What are the challenges?
Avocados are a lucrative crop, with the international market forecast to reach $17.9bn by 2025. However, for coffee farmers looking to enter the market, there can be significant challenges to production.
For one, it is difficult to manage not only the initial cost of purchasing avocado trees, but their upkeep over time. Production is more labour intensive than coffee and avocados require refrigeration to travel, bringing further associated costs. This is coupled with a three to five year delay between planting and fruit production.
Federico Alvarez is general manager at Frueco Fruit, a Colombian exporter. He points out that buyers in key markets such as North America and the EU often prefer farms which only produce avocado as it is easier to manage certification such as Global Gap or Rainforest Alliance.
This means farmers can find that “for better prices, they have to have a monoculture and do not actually achieve crop diversification”.
What’s more, many industry observers predict that the global production boom means an avocado glut and a drop in price is inevitable, with Alvarez hinting at a possible turnaround of fortune within two to three years. “Prices are likely to drop, sending farmers into financial difficulties,” he says.

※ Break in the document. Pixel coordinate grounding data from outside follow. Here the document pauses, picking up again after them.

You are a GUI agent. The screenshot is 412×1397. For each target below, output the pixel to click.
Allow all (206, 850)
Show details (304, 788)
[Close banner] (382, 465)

The avocado boom has also generated debate around the issue of sustainability. A World Economic Forum article states that extensive avocado production could have “substantial and irretrievable environmental costs”, specifically due to widespread land clearance.
There are concerns that foreign producers, in particular from Peru and Chile, are buying land in areas previously unassociated with avocado production, which could impact mountain ecosystems and endangered species, such as the wax palm.

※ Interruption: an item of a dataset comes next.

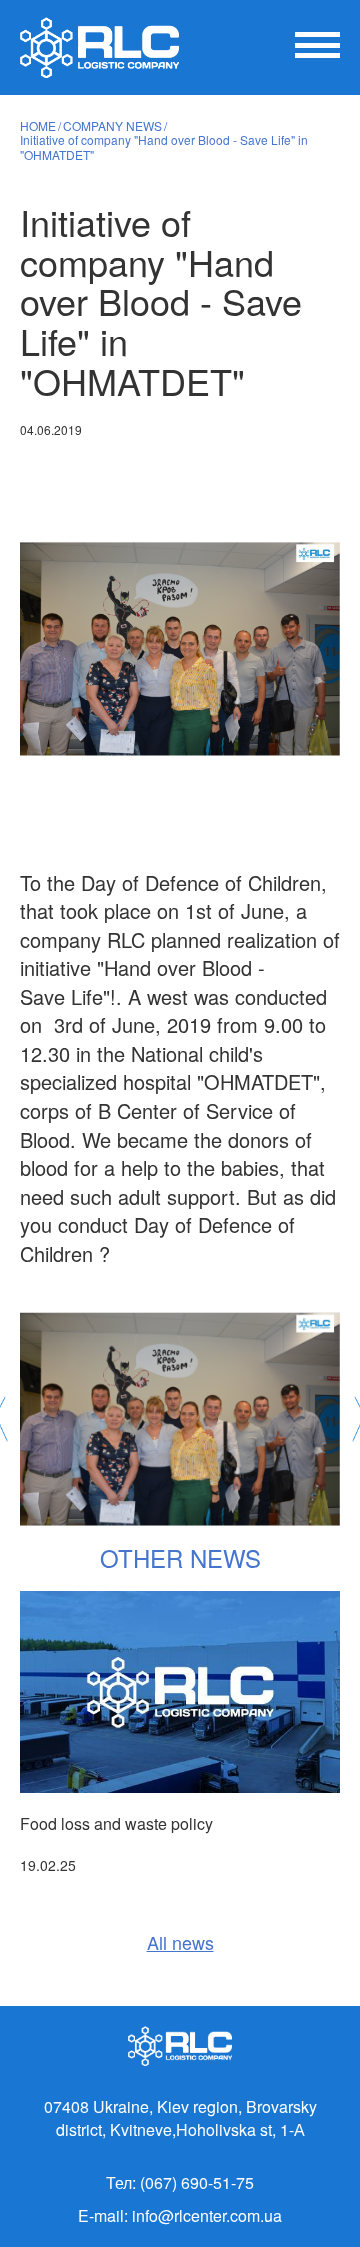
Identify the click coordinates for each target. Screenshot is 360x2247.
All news (180, 1942)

In Colombia, concerns are directed predominantly at the use of water: it takes approximately 2,000 litres of water to produce one kilo of avocados, which could lead to shortages for other, less profitable crops.
The ‘campesino entrepreneur’
According to Alvarez, it is difficult to know the true extent of avocado production in Colombia as many farmers are still in the process of switching. “There will be high yields after five to seven years – and then we will see how much production we really have”.

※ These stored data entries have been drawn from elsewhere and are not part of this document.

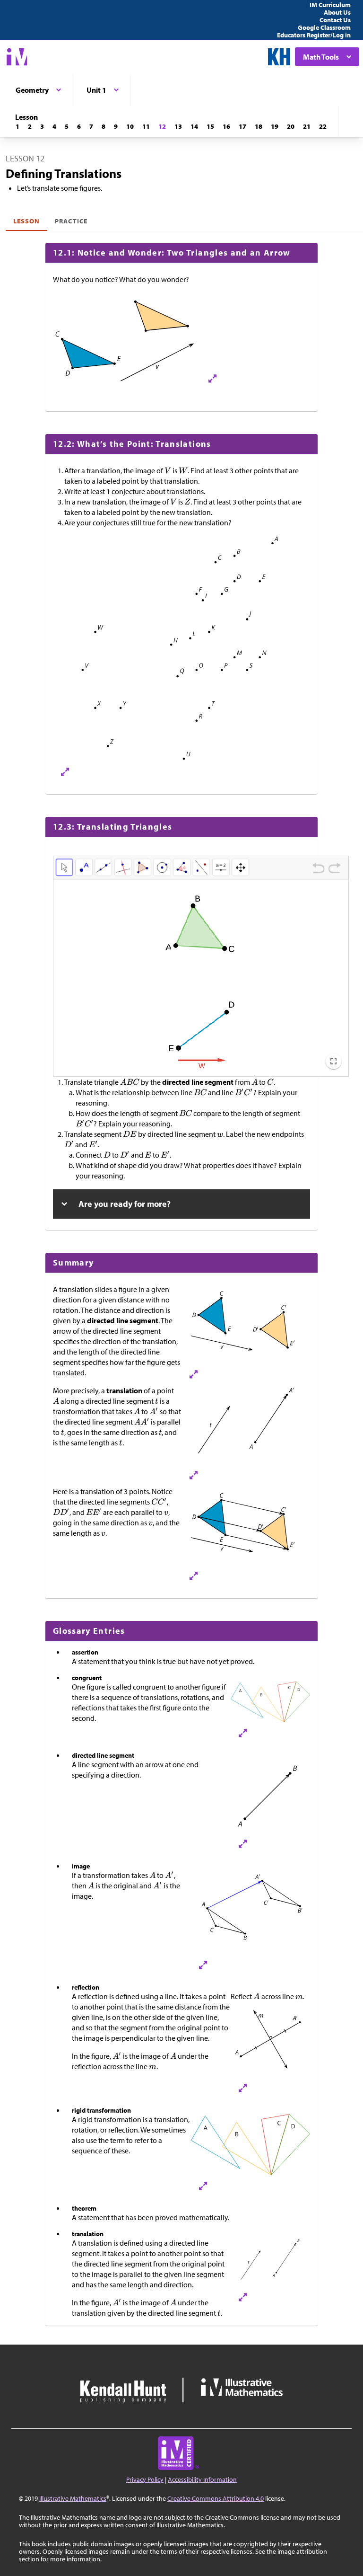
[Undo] (318, 869)
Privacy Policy (145, 2479)
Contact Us (335, 20)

However, he also notes that the trend is not, as some observers worry, enough to pose a direct threat to the well-established coffee-culture in rural Colombia.
On the contrary, he believes the two can co-exist, with the transition to avocados bringing benefits to rural areas, while “making the campesino an entrepreneur”. Indeed, a recent paper on avocado production in Giheta-Burundi found that when supported by both the private and public sectors, a thriving avocado sector could help reduce poverty and lead to better living standards for farmers.
Avocado trees have a life span of 10 to 20 years. It is difficult to predict if its current popularity will continue, although some observers have pinpointed 2030 as the year in which demand for avocados will peak.
Whatever happens, Alvarez is confident that there will still be “high global demand for exotic fruits”, and suggests passion fruit might be one to watch in the future.